* **SOURCE**:
C’est dans cette perspective qu’il faut également envisager le deuxième moyen soulevé par la Sécurité, savoir, l’absence de contrat d’assurance visant la responsabilité du propriétaire de l’automobile où se trouvaient les victimes lors de l’accident. La police d’assurance en vigueur contenait une disposition selon laquelle, en cas de remplacement de la voiture désignée à la police par une autre voiture, l’assurance subsistait pendant une période de quatorze jours, soit le délai accordé à l’assuré pour donner avis de changement de voiture. En matière d’assurance responsabilité la voiture assurée n’est pas le facteur principal et en l’espèce l’omission de donner avis n’a pas causé de préjudice à l’assureur puisqu’il n’y avait pas d’aggravation de risque ni de surprime exigible. Même si l’assuré a enfreint une condition de la police il s’agit encore d’un cas de déchéance inopposable aux victimes en vertu de l’art. 6 de la Loi.

* **LIGNES**:
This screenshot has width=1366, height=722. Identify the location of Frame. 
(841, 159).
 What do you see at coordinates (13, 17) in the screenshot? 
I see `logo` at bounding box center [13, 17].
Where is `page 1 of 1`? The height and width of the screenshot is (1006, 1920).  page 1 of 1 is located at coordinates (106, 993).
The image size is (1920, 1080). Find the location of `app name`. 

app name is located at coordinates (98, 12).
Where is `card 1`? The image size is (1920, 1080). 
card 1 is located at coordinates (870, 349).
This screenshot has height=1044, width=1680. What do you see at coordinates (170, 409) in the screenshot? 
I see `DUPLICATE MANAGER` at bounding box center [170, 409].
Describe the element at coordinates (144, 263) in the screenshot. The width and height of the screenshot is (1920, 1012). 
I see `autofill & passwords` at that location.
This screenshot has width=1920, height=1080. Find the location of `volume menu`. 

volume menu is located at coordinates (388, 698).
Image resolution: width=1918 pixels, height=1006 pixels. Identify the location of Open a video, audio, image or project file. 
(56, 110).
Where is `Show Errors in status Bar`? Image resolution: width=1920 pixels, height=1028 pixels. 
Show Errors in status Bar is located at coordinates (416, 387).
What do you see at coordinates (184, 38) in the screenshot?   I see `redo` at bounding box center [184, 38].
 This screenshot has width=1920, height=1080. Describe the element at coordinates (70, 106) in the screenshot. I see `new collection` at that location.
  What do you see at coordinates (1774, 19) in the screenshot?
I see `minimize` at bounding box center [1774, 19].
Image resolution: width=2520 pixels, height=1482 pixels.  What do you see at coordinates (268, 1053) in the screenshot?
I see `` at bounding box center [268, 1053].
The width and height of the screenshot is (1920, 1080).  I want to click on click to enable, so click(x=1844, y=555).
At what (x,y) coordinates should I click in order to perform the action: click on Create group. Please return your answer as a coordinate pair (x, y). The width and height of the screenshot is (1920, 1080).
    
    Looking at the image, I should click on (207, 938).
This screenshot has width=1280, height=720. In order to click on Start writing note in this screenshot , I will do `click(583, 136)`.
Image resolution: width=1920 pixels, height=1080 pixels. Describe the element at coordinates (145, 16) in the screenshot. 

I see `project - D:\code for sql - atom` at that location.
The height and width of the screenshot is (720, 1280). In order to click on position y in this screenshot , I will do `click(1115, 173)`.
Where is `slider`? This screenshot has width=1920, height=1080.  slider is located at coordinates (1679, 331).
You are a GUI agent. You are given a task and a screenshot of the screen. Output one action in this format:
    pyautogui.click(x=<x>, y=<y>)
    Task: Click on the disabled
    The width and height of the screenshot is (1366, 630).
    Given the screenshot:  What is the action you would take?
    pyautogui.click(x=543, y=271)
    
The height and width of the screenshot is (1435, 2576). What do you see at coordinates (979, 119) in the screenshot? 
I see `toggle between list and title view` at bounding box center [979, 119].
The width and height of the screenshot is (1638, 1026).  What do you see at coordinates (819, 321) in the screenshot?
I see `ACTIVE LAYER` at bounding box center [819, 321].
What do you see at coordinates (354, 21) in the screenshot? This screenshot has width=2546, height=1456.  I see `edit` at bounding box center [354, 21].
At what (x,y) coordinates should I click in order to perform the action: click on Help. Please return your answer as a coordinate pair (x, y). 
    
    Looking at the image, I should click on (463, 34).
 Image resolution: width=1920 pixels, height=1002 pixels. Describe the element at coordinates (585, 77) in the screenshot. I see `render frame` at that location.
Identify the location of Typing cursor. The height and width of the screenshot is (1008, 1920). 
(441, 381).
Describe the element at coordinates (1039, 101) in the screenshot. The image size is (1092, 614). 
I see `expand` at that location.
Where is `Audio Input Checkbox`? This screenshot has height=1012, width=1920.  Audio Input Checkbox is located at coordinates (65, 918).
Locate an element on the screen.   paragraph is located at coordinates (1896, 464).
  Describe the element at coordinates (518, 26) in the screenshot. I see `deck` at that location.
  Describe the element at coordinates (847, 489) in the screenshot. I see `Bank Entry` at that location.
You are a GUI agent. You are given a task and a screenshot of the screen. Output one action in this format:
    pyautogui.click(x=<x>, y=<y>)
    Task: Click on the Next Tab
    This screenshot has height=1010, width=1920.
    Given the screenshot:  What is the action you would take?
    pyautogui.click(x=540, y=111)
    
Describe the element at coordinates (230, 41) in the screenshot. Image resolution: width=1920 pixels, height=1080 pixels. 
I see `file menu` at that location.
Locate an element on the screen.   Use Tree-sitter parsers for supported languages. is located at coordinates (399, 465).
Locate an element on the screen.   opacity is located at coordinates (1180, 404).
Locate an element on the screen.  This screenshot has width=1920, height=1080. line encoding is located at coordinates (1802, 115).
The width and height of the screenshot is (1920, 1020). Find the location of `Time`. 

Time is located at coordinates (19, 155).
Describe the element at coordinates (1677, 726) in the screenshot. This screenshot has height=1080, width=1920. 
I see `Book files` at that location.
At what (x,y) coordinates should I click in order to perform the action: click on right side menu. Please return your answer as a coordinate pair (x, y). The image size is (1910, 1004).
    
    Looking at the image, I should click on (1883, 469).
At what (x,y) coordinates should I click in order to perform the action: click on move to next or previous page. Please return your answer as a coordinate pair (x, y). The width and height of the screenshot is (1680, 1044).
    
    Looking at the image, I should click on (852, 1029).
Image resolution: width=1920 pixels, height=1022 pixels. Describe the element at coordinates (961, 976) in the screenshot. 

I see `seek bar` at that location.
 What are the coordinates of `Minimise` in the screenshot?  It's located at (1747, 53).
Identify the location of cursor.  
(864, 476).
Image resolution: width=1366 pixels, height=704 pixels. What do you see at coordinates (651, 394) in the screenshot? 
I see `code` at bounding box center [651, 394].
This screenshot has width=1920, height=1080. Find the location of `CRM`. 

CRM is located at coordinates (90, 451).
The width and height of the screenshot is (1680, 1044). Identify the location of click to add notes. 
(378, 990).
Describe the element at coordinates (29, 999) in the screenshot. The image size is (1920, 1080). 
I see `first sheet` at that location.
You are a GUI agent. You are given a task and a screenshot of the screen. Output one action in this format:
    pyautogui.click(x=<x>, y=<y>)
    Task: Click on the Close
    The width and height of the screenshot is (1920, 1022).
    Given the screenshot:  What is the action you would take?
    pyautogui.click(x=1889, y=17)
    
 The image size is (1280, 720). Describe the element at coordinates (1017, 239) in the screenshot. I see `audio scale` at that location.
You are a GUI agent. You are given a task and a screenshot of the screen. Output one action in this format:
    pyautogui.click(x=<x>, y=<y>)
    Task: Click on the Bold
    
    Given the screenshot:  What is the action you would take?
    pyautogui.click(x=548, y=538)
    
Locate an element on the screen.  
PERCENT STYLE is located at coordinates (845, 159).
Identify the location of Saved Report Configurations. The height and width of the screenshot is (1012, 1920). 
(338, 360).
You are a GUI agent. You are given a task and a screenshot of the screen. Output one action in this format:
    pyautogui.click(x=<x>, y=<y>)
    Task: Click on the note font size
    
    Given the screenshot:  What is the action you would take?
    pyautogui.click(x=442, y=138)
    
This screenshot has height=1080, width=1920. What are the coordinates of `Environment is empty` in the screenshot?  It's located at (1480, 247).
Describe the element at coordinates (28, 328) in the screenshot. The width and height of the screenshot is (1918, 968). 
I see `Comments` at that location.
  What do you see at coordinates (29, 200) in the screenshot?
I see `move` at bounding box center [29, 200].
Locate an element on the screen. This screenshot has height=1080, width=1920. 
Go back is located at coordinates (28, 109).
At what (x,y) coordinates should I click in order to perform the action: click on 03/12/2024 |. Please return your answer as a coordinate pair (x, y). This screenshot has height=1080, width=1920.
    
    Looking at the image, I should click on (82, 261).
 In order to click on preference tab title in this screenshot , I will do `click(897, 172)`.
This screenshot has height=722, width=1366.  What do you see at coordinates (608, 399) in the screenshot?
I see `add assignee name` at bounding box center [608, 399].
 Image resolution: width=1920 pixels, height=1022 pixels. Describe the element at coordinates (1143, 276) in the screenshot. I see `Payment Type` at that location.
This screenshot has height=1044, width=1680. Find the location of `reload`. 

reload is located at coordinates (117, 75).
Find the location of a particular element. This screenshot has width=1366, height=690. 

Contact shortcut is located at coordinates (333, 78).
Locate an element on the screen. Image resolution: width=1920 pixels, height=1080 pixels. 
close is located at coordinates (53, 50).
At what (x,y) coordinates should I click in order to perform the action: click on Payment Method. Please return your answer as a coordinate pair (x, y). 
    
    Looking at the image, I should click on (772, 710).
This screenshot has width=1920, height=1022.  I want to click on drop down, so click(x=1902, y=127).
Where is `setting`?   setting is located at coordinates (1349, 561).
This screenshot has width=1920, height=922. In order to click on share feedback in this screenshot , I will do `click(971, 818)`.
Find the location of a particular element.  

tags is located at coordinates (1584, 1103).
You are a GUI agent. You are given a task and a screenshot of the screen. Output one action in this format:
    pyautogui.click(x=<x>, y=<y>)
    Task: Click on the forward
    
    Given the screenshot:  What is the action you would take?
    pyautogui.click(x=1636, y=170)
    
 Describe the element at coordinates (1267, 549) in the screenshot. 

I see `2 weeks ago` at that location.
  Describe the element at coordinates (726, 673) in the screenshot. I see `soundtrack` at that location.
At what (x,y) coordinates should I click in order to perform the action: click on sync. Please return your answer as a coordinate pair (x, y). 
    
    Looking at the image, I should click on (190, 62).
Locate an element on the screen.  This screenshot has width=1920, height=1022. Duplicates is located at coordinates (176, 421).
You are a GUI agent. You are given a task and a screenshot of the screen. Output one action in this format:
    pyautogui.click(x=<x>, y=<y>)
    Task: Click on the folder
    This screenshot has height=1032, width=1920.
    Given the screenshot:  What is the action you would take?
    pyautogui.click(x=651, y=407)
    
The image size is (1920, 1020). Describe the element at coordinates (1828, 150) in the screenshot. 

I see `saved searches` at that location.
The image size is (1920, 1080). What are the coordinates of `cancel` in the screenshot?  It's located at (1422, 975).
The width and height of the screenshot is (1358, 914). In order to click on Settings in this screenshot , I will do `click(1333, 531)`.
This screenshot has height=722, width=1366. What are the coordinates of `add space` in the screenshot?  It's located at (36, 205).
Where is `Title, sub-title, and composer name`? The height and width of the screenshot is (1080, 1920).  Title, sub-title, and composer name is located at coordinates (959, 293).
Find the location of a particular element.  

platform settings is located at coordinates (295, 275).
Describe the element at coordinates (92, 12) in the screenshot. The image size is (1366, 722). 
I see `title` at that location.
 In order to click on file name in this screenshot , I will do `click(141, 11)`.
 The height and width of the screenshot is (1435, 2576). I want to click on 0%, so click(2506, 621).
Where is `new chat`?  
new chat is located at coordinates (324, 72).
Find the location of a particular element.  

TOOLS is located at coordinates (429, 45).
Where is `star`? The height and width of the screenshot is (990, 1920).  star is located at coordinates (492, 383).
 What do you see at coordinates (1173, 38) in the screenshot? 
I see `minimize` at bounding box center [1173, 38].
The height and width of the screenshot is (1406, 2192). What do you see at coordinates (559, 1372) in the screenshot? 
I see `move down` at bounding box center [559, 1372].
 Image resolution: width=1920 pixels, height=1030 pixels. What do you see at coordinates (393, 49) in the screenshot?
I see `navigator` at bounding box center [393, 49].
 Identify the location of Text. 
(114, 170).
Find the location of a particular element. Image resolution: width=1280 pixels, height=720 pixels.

* **PROBLÈME À RÉSOUDRE**:
Reproduisez intégralement, sans la moindre modification, le passage sur la police d'assurance automobile donné plus haut.

* **RÉPONSE RÉDIGÉE**:
C’est dans cette perspective qu’il faut également envisager le deuxième moyen soulevé par la Sécurité, savoir, l’absence de contrat d’assurance visant la responsabilité du propriétaire de l’automobile où se trouvaient les victimes lors de l’accident. La police d’assurance en vigueur contenait une disposition selon laquelle, en cas de remplacement de la voiture désignée à la police par une autre voiture, l’assurance subsistait pendant une période de quatorze jours, soit le délai accordé à l’assuré pour donner avis de changement de voiture. En matière d’assurance responsabilité la voiture assurée n’est pas le facteur principal et en l’espèce l’omission de donner avis n’a pas causé de préjudice à l’assureur puisqu’il n’y avait pas d’aggravation de risque ni de surprime exigible. Même si l’assuré a enfreint une condition de la police il s’agit encore d’un cas de déchéance inopposable aux victimes en vertu de l’art. 6 de la Loi.